-- BEGIN Source --

All claims that man can somehow be saved by his own efforts are directly contradictory to what God has declared. You can be saved for one reason and one reason only. The Son of Man, one of Jesus’ Messianic titles, came to seek and save that which was lost, and Zaccheus is an example of that. Zaccheus was curious and determined to get a look at Jesus, but it was Jesus in His omniscience that already knew Zaccheus, and in His sovereignty had a divine appointment with him at a tree in Jericho.

If Jesus has already found you, you understand this because you have experienced His grace which has put into your heart a different reason for living. Life becomes about pleasing and glorifying God instead of self. Rejoice and proclaim the gospel to others so that they can experience what you have experience and be assured their destiny is heaven and not hell.

If you have not experienced that yet, let me encourage you to be like Zaccheus. Do not let the obstacles in your path keep you from your pursuit. Remain curious and persistent to find out the truth about Jesus. You do not know what tree you may climb to get a glimpse of Him and suddenly find Him focusing His attention on you resulting in your life unexpectedly changing. Heed the encouragement and direction given in Isaiah 55:6-7, 6 “Seek the LORD while He may be found; Call upon Him while He is near. 7 Let the wicked forsake his way And the unrighteous man his thoughts; And let him return to the LORD, And He will have compassion on him, And to our God, For He will abundantly pardon.”

-- END Source --
-- BEGIN Raw data --

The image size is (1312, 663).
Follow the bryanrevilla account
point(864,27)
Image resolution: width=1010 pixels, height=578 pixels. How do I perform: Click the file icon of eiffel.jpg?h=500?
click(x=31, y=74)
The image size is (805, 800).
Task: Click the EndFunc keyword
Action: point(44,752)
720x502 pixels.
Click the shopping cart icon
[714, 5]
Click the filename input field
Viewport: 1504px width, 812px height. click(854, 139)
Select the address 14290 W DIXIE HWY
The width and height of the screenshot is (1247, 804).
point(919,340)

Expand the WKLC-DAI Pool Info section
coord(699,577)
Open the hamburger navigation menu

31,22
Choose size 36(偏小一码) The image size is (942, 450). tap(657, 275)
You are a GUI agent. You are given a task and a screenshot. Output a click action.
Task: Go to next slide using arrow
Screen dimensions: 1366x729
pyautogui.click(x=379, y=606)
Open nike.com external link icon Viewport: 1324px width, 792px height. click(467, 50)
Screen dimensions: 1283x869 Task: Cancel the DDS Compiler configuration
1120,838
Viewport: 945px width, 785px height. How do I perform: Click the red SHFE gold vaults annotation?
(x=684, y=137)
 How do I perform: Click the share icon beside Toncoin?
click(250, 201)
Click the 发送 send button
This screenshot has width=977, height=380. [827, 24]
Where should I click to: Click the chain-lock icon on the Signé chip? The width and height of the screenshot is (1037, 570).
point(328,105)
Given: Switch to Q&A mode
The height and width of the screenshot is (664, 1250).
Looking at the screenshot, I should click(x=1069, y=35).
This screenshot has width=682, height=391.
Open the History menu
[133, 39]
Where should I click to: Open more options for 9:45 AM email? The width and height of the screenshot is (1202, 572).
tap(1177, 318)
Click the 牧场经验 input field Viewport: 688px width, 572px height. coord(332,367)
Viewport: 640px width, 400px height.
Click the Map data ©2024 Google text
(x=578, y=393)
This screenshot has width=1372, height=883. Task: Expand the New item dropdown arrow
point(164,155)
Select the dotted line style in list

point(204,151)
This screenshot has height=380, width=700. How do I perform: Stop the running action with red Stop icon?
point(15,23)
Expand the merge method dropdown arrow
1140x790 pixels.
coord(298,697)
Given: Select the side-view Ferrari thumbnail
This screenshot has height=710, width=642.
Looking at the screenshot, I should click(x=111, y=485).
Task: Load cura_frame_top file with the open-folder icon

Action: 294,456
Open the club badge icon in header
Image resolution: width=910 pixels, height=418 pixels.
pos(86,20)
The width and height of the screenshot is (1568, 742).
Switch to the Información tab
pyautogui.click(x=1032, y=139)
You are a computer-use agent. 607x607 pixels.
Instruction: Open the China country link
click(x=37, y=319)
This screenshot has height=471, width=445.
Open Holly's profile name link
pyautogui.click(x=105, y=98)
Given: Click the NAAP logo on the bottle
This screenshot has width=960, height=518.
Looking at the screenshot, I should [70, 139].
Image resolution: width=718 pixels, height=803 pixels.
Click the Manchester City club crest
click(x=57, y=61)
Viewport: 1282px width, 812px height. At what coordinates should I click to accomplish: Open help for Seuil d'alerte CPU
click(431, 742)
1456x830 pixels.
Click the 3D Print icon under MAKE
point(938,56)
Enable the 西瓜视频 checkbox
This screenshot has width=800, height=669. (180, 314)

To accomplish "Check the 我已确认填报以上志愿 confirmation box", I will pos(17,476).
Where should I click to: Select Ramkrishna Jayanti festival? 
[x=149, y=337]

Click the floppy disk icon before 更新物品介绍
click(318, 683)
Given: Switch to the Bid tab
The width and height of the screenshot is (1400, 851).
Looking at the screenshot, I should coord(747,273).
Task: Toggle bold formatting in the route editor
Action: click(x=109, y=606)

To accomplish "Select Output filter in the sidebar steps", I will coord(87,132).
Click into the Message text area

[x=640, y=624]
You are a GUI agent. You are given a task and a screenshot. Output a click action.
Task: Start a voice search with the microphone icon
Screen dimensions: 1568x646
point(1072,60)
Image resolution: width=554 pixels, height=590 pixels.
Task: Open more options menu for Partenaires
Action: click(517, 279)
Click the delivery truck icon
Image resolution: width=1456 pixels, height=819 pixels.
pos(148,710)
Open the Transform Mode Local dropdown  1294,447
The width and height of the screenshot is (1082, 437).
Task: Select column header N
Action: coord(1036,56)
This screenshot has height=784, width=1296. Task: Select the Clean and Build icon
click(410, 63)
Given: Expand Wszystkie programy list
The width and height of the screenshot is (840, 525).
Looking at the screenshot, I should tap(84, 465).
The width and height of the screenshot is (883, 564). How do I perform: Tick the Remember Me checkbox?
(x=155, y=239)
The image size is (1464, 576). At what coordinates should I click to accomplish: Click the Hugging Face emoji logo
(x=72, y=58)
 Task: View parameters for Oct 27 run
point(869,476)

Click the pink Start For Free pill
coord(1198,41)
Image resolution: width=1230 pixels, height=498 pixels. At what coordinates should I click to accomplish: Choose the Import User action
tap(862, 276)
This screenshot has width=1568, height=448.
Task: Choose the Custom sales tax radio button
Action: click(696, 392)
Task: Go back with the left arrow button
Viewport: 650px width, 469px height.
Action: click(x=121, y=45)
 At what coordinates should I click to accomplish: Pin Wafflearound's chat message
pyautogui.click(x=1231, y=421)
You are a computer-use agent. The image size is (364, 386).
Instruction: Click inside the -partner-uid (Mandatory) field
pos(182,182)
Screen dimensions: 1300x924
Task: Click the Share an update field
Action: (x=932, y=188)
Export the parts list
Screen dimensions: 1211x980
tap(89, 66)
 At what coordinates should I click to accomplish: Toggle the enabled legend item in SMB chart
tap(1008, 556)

-- END Raw data --

> To be done:
A - According to the Zaccheus passage, where did Jesus have a divine appointment with Zaccheus?
B - Reproduce the stretch of the Zaccheus passage from "All claims that" through "and not hell.", swapping "Zaccheus" out for "Zacchaeus".
The lines play no part in what is asked here.

> Worked answers:
A - At a tree in Jericho.

B -
All claims that man can somehow be saved by his own efforts are directly contradictory to what God has declared. You can be saved for one reason and one reason only. The Son of Man, one of Jesus’ Messianic titles, came to seek and save that which was lost, and Zacchaeus is an example of that. Zacchaeus was curious and determined to get a look at Jesus, but it was Jesus in His omniscience that already knew Zacchaeus, and in His sovereignty had a divine appointment with him at a tree in Jericho.

If Jesus has already found you, you understand this because you have experienced His grace which has put into your heart a different reason for living. Life becomes about pleasing and glorifying God instead of self. Rejoice and proclaim the gospel to others so that they can experience what you have experience and be assured their destiny is heaven and not hell.